I then made the function recursive:

def h(s, i=0):
    if i < len(s) - 1: return h(s, i+1) + ord(s[i]) << (i * len(s))
    else: return ord(s[i]) << (i * len(s))

I tried shortening it with a lambda for repeating code (it didn't work):

def h(s, i=0, f=lambda s,i: ord(s[i]) << (i * len(s))):
    if i < len(s) - 1: return h(s, i+1) + f(s,i)
    else: return f(s,i)

Finally I ended up with a lambda:

h=lambda s,i=0:h(s,i+1)+ord(s[i])<<(i*len(s))if i<len(s)-1 else ord(s[i])<<(i*len(s))

I wanted the program to be one statement, so first I came up with:

def test():
    chars = sample(ascii_lowercase, 9)
    sums = list(map((lambda s,i=0,f=lambda s,i,f:f(s,i+1,f)+ord(s[i])<<(i*len(s))if i<len(s)-1 else ord(s[i])<<(i*len(s)):f(s,i,f)), permutations(chars)))
    if len(set(sums)) == len(sums):
       print("unique results for permutations of given string")
    else:
       print("duplicate entries present in test results")

And lastly I ended up with:

print((lambda x=list(map((lambda s,i=0,f=lambda s,i,f:f(s,i+1,f)+ord(s[i])<<(i*len(s))if i<len(s)-1 else ord(s[i])<<(i*len(s)):f(s,i,f)), permutations(sample(ascii_lowercase, 9)))): "unique results for permutations of given string" if len(set(x)) == len(x) else "duplicate entries present in test results")())

Is this how codegolf problems are worked out? I've never really done this sort of thing, so right now I just want to know if I am doing it right.

Amendment: This program does all the work for you; so I will here refer to the function: As input, the program takes in all the permutations of a given string; here the string is nine characters randomly picked from ascii_lowercase. The output is a human-readable string defining whether the result of each permutation of the given string is a duplicate of another result for a different string. If there are no duplicates for all permutations, the program indicates success. Nine characters was picked as being the largest length of characters readily computed repeatedly on my box.

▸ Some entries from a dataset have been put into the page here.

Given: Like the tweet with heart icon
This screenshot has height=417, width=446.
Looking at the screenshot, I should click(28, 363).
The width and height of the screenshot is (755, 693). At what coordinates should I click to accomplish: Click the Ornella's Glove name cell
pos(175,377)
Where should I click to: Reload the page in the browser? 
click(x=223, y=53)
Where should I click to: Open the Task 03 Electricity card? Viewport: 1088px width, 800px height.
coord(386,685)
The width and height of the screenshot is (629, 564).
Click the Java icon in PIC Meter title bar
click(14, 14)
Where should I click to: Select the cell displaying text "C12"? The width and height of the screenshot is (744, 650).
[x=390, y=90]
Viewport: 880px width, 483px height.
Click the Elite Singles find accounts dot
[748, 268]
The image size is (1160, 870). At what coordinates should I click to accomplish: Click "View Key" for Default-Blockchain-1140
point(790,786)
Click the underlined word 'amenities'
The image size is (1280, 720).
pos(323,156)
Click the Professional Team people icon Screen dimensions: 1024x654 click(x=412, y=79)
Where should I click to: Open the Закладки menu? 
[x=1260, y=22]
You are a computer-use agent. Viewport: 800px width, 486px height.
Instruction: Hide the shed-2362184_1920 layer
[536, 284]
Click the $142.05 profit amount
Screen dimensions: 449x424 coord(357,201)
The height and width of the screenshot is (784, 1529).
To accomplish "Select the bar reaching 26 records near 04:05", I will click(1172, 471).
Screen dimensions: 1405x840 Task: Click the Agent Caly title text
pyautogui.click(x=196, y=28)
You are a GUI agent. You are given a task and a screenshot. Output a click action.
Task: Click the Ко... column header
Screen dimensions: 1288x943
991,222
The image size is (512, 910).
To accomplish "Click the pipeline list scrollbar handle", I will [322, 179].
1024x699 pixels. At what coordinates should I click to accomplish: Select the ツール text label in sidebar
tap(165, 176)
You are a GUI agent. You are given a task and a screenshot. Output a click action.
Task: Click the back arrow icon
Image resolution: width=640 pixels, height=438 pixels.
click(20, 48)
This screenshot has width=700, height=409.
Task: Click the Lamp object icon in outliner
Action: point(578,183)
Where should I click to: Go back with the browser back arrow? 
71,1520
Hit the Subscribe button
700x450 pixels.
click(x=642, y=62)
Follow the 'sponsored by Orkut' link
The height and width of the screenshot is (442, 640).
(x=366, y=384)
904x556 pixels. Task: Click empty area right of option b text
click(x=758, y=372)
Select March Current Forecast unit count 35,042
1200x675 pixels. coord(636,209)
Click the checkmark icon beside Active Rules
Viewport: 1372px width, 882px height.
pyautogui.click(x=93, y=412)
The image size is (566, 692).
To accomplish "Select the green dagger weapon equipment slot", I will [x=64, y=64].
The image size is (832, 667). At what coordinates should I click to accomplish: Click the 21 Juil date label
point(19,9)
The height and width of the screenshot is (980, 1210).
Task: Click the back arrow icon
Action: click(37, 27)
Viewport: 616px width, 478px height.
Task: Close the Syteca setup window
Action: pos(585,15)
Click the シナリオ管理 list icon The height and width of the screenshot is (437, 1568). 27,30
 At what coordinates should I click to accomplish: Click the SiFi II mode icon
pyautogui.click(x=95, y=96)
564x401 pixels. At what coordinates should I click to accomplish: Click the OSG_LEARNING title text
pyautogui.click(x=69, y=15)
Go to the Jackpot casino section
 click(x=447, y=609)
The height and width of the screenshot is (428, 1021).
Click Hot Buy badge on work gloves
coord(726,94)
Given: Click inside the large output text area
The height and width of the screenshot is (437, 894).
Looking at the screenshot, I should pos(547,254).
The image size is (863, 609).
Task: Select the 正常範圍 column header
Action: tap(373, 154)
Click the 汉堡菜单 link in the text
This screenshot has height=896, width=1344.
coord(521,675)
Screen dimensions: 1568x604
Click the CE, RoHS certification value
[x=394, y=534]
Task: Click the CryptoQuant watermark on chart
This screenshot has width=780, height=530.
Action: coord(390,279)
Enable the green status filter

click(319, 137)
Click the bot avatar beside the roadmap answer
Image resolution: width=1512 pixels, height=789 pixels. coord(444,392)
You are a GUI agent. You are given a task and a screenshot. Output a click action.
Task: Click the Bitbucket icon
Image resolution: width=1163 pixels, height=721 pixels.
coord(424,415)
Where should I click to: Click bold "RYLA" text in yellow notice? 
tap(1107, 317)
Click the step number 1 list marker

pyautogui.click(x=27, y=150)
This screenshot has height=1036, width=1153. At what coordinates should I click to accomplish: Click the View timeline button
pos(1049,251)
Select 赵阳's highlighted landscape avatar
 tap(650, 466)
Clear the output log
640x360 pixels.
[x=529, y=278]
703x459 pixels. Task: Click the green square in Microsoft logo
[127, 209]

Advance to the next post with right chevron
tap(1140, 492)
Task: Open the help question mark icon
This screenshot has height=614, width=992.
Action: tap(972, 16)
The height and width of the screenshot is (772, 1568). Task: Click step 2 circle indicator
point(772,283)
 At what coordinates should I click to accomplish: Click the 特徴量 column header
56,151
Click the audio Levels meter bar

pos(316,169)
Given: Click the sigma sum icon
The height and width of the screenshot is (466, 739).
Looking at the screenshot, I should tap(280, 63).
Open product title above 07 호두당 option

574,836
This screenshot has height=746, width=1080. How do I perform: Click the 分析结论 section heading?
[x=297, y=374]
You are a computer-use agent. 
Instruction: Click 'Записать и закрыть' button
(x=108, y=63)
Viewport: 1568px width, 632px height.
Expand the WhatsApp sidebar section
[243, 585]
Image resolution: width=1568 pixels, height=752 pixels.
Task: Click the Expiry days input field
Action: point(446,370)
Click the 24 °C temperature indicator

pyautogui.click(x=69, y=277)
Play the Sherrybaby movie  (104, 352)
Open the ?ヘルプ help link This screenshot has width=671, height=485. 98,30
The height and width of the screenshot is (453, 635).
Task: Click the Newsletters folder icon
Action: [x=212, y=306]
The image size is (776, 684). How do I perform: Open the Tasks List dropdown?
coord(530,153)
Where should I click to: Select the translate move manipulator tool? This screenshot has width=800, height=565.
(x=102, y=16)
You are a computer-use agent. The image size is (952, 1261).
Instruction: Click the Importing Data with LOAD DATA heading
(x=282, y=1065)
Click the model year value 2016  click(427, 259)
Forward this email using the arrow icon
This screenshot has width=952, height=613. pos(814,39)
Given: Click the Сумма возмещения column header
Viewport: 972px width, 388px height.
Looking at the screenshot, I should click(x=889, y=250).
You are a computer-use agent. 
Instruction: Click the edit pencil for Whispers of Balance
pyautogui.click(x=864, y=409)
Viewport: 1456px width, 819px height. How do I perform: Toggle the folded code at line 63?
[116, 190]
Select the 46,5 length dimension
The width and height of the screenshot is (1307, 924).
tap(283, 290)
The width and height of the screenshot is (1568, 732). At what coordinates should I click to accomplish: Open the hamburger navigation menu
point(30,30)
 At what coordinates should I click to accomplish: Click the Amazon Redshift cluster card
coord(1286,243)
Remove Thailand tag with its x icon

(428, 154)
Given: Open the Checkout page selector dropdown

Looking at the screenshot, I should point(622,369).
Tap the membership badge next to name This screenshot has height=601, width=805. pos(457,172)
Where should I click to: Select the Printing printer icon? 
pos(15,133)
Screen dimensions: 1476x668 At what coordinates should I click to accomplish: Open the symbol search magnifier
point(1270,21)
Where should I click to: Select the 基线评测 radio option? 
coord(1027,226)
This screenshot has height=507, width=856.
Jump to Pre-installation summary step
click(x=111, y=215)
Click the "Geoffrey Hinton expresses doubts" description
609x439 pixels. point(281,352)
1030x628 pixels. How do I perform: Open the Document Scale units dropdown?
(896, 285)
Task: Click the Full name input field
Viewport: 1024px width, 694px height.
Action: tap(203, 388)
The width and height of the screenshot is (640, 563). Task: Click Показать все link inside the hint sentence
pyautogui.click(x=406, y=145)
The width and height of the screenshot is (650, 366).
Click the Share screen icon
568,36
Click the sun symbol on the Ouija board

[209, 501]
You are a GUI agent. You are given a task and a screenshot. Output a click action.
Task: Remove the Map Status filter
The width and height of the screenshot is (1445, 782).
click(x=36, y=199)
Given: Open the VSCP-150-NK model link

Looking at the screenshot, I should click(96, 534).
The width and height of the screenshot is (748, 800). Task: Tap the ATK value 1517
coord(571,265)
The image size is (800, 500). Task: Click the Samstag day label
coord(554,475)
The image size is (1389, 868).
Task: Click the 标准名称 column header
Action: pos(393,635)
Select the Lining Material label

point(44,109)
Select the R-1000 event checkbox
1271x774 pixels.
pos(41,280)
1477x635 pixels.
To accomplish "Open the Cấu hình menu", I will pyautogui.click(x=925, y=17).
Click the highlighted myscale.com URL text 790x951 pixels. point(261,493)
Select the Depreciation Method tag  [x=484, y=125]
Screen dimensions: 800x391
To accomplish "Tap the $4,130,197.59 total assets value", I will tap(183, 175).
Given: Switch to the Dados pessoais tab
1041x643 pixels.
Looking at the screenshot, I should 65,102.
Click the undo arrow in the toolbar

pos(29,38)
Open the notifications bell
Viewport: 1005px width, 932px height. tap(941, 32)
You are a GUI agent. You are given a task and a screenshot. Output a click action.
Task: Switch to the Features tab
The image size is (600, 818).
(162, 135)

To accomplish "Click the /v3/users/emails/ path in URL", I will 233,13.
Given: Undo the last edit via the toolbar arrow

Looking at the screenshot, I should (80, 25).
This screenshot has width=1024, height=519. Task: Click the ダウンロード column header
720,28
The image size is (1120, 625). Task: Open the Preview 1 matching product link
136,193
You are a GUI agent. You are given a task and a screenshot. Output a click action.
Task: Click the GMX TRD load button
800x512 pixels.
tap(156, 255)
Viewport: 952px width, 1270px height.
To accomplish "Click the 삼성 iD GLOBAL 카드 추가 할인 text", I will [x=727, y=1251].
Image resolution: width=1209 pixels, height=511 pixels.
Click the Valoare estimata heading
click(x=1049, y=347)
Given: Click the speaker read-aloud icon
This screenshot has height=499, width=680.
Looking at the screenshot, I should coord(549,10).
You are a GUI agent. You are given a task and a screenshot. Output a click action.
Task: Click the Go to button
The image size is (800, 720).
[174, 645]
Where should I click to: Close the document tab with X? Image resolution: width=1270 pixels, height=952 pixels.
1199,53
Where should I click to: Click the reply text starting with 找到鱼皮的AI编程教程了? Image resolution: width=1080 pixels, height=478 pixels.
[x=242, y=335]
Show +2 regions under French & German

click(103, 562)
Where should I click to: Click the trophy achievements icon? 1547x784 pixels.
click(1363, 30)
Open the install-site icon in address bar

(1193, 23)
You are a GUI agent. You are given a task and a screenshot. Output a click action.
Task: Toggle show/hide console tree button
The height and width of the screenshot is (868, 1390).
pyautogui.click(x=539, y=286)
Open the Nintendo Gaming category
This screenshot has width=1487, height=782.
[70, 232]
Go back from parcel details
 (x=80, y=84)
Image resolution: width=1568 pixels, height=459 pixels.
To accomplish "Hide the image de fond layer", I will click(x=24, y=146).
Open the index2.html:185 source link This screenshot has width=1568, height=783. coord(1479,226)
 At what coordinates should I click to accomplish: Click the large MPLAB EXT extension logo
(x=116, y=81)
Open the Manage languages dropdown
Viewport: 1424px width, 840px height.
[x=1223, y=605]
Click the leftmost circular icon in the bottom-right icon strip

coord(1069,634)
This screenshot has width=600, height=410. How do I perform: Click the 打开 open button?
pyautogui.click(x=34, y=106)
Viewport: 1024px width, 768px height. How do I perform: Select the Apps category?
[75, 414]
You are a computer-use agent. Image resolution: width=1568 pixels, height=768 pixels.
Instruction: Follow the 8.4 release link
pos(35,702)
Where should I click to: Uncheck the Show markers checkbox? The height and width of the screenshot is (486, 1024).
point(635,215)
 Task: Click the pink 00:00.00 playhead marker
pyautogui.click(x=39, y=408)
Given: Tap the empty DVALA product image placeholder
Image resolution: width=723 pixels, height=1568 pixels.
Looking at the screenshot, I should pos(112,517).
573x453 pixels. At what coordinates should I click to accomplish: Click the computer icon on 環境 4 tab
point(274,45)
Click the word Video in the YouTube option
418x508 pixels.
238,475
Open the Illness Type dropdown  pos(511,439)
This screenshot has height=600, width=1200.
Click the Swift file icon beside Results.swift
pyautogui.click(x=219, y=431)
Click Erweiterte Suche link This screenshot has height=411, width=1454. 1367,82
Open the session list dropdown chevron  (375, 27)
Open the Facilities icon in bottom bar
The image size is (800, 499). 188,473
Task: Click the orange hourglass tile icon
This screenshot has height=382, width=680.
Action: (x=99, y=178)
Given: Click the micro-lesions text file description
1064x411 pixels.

Amendment II As pointed out by a studious reader, the intended purpose described is not obtained through the accompanying code. The test case is obviously inadequate.

motoku

Posted 2015-02-26T03:06:59.483

Reputation: 221

3This looks like a good tips question, and I'm pleased to see you've shown your golfing process in detail. But I don't know what you mean by "hashing" program. You should post a spec that explains how input is to be taken, how the output is to be given, and what relation the output must have to the input. – xnor – 2015-02-26T03:26:31.517

@xnor does that suffice? – motoku – 2015-02-26T03:32:53.870

For code golf, you should definitely remove some more of those optional spaces. Also, use Python 2 instead, since printing is shorter. print"x" instead of print("x") – mbomb007 – 2015-02-26T03:38:12.300

And use a list comprehension instead of list()? – mbomb007 – 2015-02-26T03:41:49.987

Removable space examples: the ones after a comma, before if, after a colon, or before or after else are all removable. If spaces don't count towards the length, then it's optional to remove them, of course. – mbomb007 – 2015-02-26T03:44:10.053

3

Your process seems fine. Start with a program, shorten by trial/error. Get more experience and browse the python tips and you'll be doing great in no time.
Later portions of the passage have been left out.